Он ведёт меня - Уолтер Дж. Чишек
Шрифт:
Интервал:
Закладка:
Глава пятая
Лубянка
Поскольку я считался шпионом Ватикана (сам я никак не мог научиться всерьез воспринимать это обвинение, однако сотрудники НКВД, казалось, относились к нему вполне серьезно), из пермской областной тюрьмы меня под конвоем перевезли в Москву и перевели в тюрьму на Лубянке. В России в то время слово «Лубянка» у всех вызывало ужас. О тюрьме на Лубянке говорили боязливым шепотом как о месте, где НКВД делает свою лучшую (или худшую) работу. Здесь человека ломали телесно и духовно. Во дни сталинского террора, еще до войны, сюда забирали работников партийной верхушки, а затем они вновь появлялись на знаменитых «открытых процессах»[3] в виде пустых оболочек, оставшихся от их прежней личности: свой дух они потеряли где-то в утробе ужасной Лубянки. Другие просто исчезали в ее воротах, и больше их никогда не видели. О терроре, пытках и массовых казнях на Лубянке рассказывали как об обычном деле. Это была не столько самая строгая тюрьма НКВД, сколько штаб-квартира, где вершились самые страшные его злодеяния. К счастью, я мало знал об этом, когда попал туда после долгого путешествия на поезде из Перми, в одиночестве, под конвоем.

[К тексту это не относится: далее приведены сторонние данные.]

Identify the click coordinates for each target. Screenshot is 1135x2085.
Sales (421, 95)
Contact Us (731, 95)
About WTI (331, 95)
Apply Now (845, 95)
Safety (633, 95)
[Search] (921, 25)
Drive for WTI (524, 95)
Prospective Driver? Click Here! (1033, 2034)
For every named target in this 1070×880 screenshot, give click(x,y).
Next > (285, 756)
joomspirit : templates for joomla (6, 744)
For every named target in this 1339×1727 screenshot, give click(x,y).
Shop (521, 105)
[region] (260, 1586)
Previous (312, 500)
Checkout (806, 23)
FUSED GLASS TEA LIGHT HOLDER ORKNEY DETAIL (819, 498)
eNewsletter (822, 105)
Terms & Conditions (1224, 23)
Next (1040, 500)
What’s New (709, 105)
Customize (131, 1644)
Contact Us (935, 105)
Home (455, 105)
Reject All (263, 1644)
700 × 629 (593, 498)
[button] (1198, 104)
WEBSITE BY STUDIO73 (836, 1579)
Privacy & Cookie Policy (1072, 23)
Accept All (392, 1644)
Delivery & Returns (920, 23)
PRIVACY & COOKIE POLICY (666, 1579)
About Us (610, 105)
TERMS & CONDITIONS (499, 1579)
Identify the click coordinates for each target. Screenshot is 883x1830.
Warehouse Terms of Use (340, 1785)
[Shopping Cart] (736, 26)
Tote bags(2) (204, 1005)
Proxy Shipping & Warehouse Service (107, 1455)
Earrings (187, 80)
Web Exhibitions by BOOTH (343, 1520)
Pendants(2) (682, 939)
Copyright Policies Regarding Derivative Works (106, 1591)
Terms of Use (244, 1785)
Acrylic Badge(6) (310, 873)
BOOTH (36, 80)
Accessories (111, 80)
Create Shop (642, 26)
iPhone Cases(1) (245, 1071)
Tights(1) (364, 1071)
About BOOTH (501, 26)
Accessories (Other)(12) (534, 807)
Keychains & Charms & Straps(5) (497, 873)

Некогда Лубянка была гостиницей. Ее комнаты и теперь еще напоминали скорее гостиничные номера, чем тюремные камеры. Они были небольшими, но опрятными, очень чистыми, с блестящим деревянным полом, белеными стенами и потолком, и освещались висящей в посреди потолка электрической лампочкой без абажура. В комнате было обычное окно, но оно было полностью зарешечено и закрыто огромным листом жести. Лишь в верхней части окна, где жесть была отогнута от оконной рамы, чтобы пропускать свет и воздух, виднелся маленький кусочек неба. Дверь была обычной гостиничной дверью, но покрытой железным листом. Снаружи она запиралась на специальный засов, и в ней было круглое смотровое отверстие, в которое смотрели надзиратели, закрытое снаружи щитком на шарнирах, чтобы заключенный не мог выглядывать. В углу стояла железная кровать с чистой постелью, одеялом и подушкой. Это была единственная мебель, если не считать параши (помойного ведра с крышкой) в углу возле двери. Ни стола, ни стула, ни вообще какого-либо сиденья тут не было. На кровати разрешалось лежать только в часы, отведенные на сон. Таким образом, заключенные проводили весь день стоя, опираясь на стенку или беспокойно и бесконечно слоняясь туда-сюда, взад-вперед по маленькой, два на три метра, комнатке.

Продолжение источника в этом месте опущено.